“‘Il boom degli alcolici online ma crolla il gioco d’azzardo’. Il direttore dei Servizi per le Dipendenze patologiche (SerD) al Corriere Adriatico ha spiegato quali sono stati gli effetti di due anni di Covid-19 sui cittadini di Fermo. Rispetto a quanto certa stampa e certi politici hanno scritto e detto contro il settore del gioco, definito spesso come il male del XXI secolo, ad aumentare non è stato il gioco d’azzardo nelle sale (che invece è crollato), ma l’acquisto delle bevande alcoliche. Non dobbiamo dimenticare che le dipendenze dall’alcol possono sfociare in malattie e gravi problemi di salute per adulti e ragazzi”. Così in una nota Sapar.

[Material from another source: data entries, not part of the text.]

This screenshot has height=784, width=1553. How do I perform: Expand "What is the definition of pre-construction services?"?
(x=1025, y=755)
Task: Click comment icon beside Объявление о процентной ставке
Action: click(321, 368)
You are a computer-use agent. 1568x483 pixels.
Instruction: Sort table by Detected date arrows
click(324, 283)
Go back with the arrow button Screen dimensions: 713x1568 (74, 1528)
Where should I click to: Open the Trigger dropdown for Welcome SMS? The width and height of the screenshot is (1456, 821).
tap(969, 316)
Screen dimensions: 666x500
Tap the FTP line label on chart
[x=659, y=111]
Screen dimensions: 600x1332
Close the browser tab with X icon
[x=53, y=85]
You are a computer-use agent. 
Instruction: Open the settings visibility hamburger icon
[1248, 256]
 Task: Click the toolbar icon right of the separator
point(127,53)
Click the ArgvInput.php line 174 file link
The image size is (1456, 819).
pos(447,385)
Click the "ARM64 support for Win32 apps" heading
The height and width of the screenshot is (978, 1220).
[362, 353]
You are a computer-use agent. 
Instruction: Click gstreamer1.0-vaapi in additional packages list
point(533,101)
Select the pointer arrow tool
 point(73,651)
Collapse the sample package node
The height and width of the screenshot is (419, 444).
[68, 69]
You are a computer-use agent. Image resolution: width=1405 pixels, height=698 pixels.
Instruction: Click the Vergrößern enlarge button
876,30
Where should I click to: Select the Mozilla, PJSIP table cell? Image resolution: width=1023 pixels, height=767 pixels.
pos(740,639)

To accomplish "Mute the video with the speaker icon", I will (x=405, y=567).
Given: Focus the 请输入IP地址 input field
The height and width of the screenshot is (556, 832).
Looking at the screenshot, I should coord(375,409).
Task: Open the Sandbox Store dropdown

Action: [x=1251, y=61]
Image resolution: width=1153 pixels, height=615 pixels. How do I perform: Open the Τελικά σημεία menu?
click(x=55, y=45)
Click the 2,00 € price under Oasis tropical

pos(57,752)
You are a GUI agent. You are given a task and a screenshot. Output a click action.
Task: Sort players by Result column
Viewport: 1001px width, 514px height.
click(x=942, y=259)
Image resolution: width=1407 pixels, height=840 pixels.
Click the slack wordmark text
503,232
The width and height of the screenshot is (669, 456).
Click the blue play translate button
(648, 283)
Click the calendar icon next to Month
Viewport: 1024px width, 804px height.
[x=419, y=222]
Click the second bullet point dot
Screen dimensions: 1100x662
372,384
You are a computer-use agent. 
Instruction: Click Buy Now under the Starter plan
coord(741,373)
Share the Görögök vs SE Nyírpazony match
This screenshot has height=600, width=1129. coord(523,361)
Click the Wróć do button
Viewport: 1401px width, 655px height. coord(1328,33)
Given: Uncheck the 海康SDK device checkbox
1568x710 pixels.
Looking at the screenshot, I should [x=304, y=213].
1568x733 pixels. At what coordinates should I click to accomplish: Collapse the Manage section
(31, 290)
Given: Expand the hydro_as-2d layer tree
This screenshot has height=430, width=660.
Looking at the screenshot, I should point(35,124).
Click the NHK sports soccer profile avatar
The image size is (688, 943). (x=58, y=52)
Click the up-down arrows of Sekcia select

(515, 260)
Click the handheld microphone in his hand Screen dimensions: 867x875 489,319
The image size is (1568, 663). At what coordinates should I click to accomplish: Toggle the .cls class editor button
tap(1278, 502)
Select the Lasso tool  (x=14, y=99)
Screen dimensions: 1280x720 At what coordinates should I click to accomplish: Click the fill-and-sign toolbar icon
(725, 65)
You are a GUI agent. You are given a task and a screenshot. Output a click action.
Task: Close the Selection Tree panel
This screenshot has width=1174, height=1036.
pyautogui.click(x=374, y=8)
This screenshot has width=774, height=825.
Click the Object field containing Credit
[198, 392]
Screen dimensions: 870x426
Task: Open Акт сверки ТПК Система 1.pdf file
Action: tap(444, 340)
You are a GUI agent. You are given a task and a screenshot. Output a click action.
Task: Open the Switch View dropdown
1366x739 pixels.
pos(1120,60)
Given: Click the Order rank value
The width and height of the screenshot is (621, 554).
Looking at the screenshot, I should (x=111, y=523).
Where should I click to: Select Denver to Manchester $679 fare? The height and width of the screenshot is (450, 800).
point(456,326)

“Inoltre, come ha fatto sapere il direttore Pannelli, sono aumentati i cocainomani: preoccupano sempre di più i giovani, soprattutto minorenni, che fanno uso di eroina. Crediamo che siano queste le vere emergenze, in questo caso specifico locali ma che si ripercuotono anche a livello nazionale. Ed è a queste che il Governo deve pensare: bisogna smetterla di considerare il gioco come il capro espiatorio. Non solo lo diciamo noi di Sapar, ma lo dicono i numeri: i veri ludopatici in Italia rappresentano soltanto 1/10 rispetto ad altre dipendenze come droga e alcool. Inoltre, in Italia si gioca esattamente come in tutti gli altri Paesi europei. Per questo non esiste alcuna emergenza”, conclude l’associazione.